What you have to do ▸ Return the lines that run from the line containing "Screen dimensions: 352x133" through the end of the entries, both ends included. Leave out all pictures.

Entries supplied ▸

________________________

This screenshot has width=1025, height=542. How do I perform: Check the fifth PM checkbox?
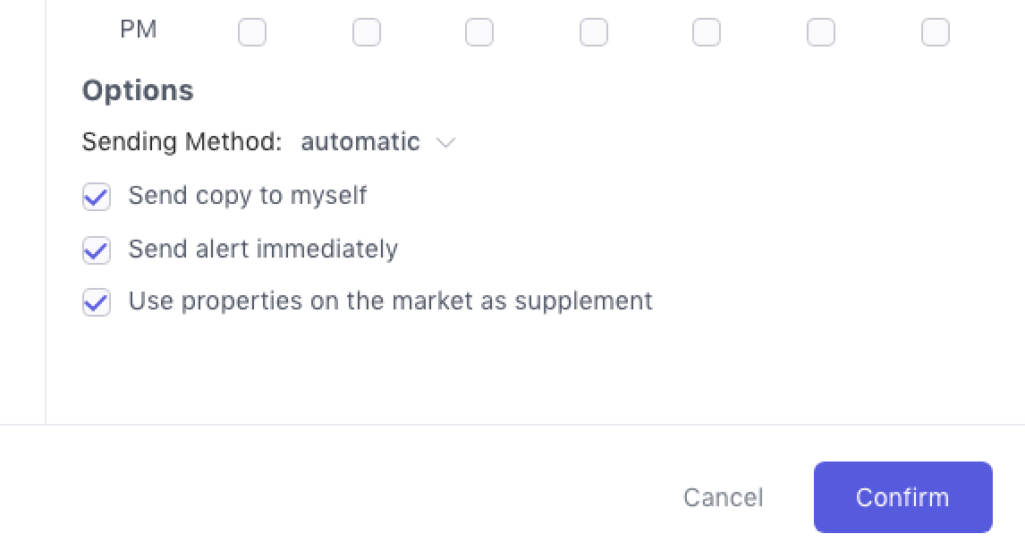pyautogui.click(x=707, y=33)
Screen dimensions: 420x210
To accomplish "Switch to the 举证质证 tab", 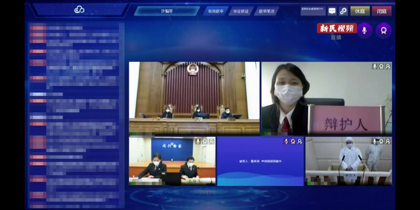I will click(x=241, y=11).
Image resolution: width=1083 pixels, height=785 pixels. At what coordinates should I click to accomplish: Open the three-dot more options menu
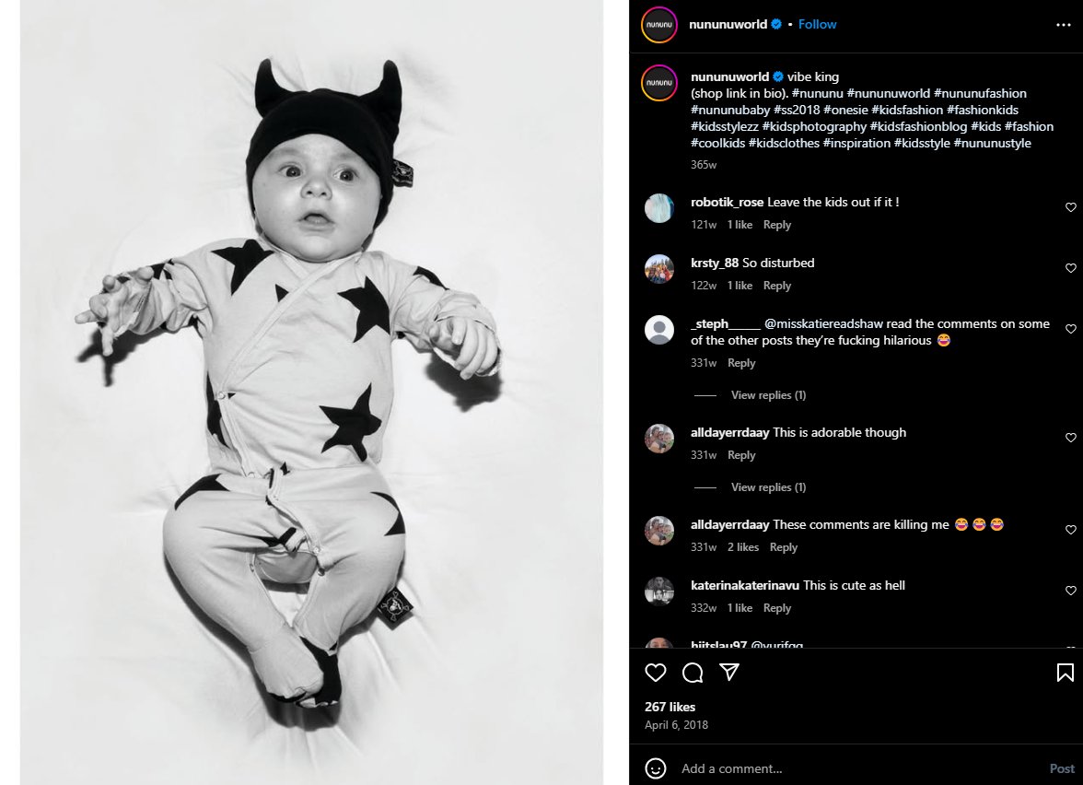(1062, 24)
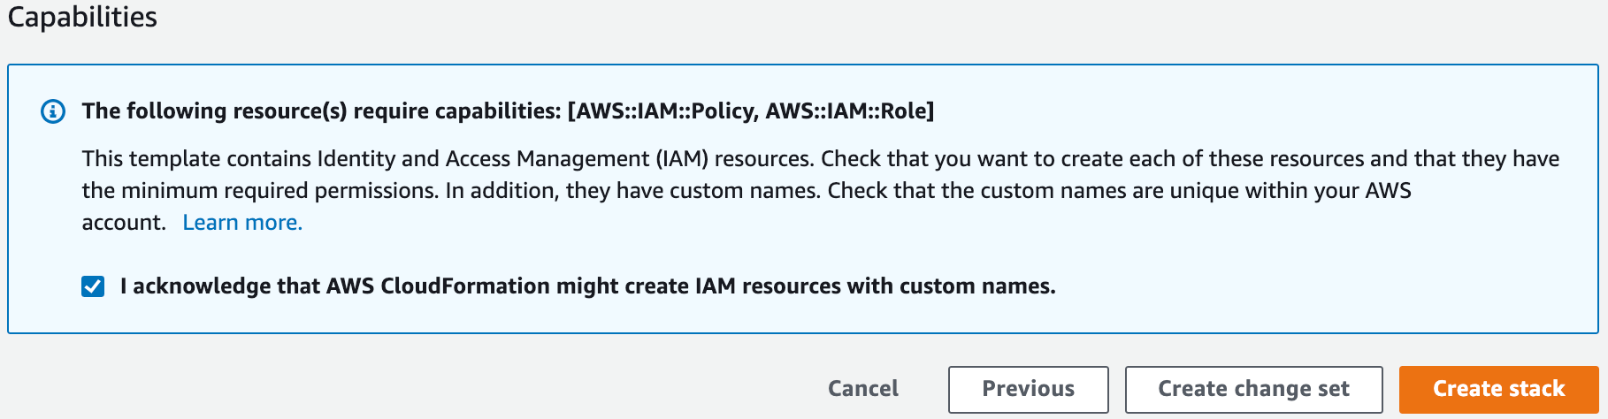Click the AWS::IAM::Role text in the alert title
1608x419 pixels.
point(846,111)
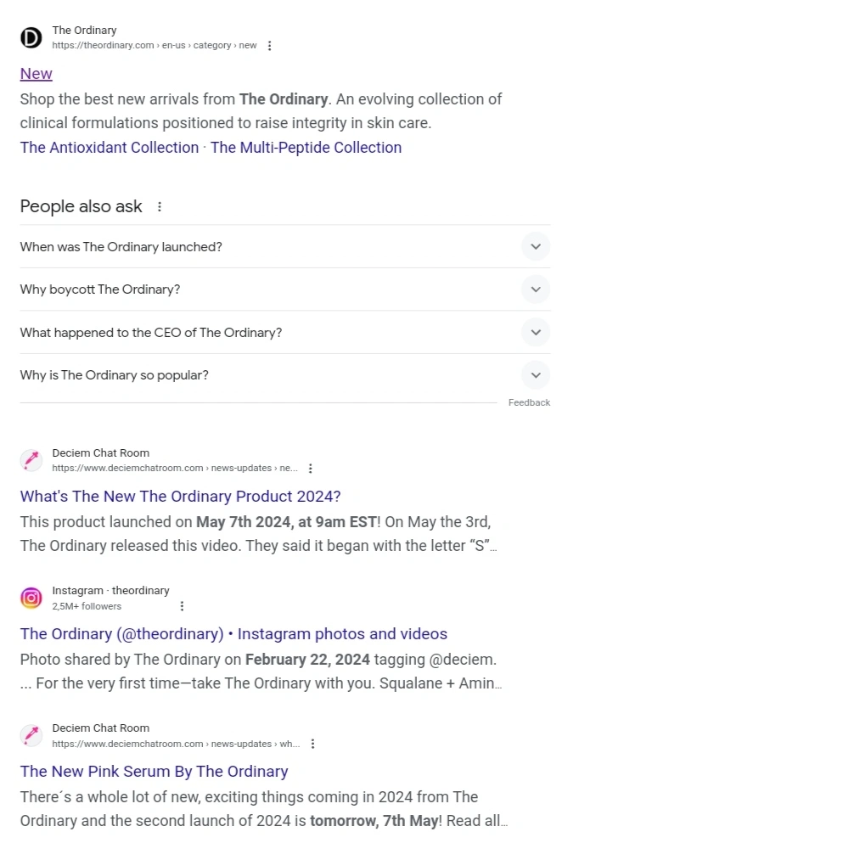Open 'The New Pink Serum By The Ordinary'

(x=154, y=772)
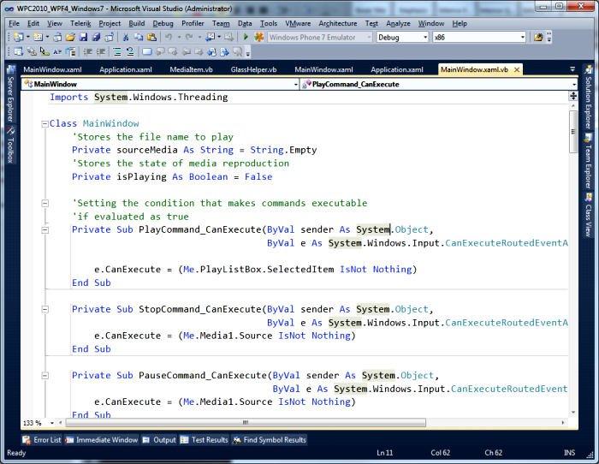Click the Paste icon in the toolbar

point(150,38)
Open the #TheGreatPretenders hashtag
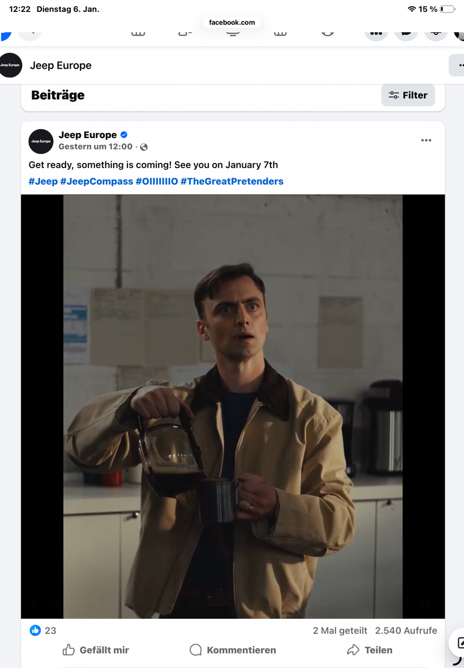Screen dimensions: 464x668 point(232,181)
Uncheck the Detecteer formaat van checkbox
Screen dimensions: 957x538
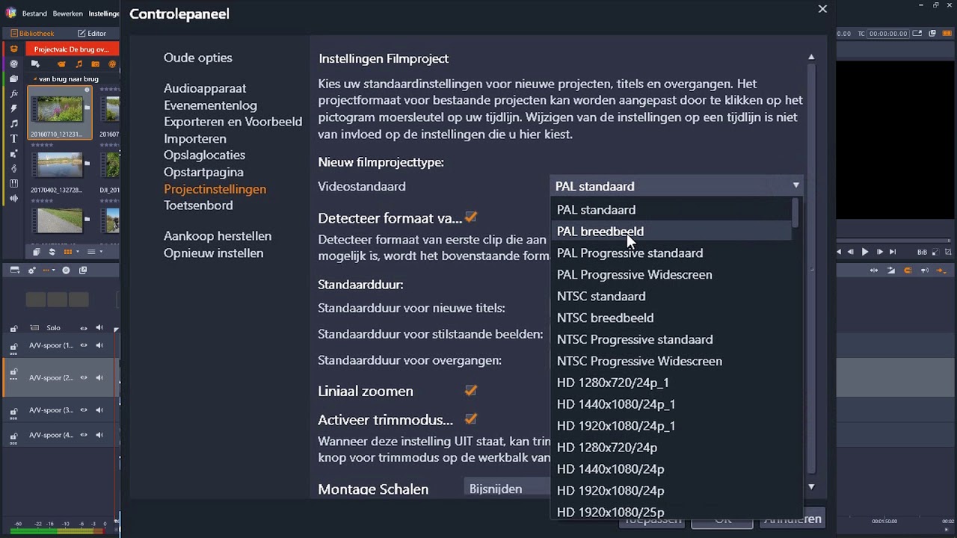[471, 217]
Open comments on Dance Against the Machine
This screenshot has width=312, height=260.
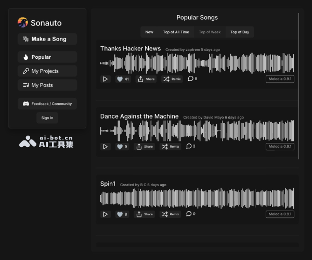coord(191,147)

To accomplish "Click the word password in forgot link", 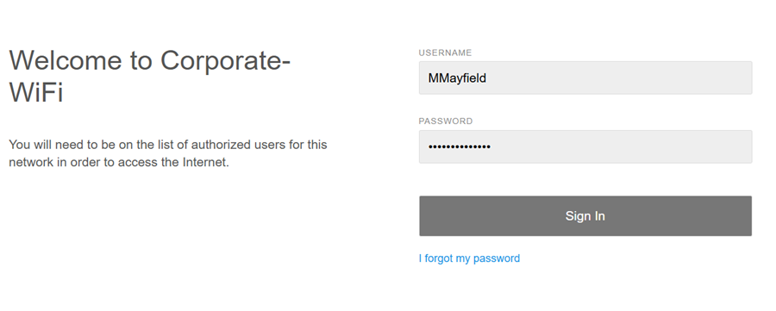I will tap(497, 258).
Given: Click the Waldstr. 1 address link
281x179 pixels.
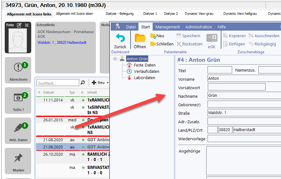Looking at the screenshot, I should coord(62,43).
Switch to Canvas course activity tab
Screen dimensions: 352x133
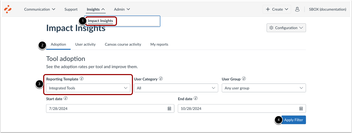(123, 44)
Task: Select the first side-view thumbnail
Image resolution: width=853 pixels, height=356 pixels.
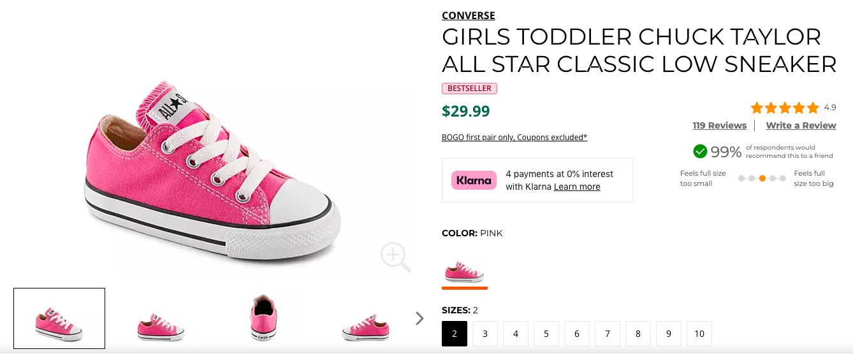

________________________

Response ▸
Screen dimensions: 352x133
(123, 44)
Task: Select the first side-view thumbnail
Image resolution: width=853 pixels, height=356 pixels.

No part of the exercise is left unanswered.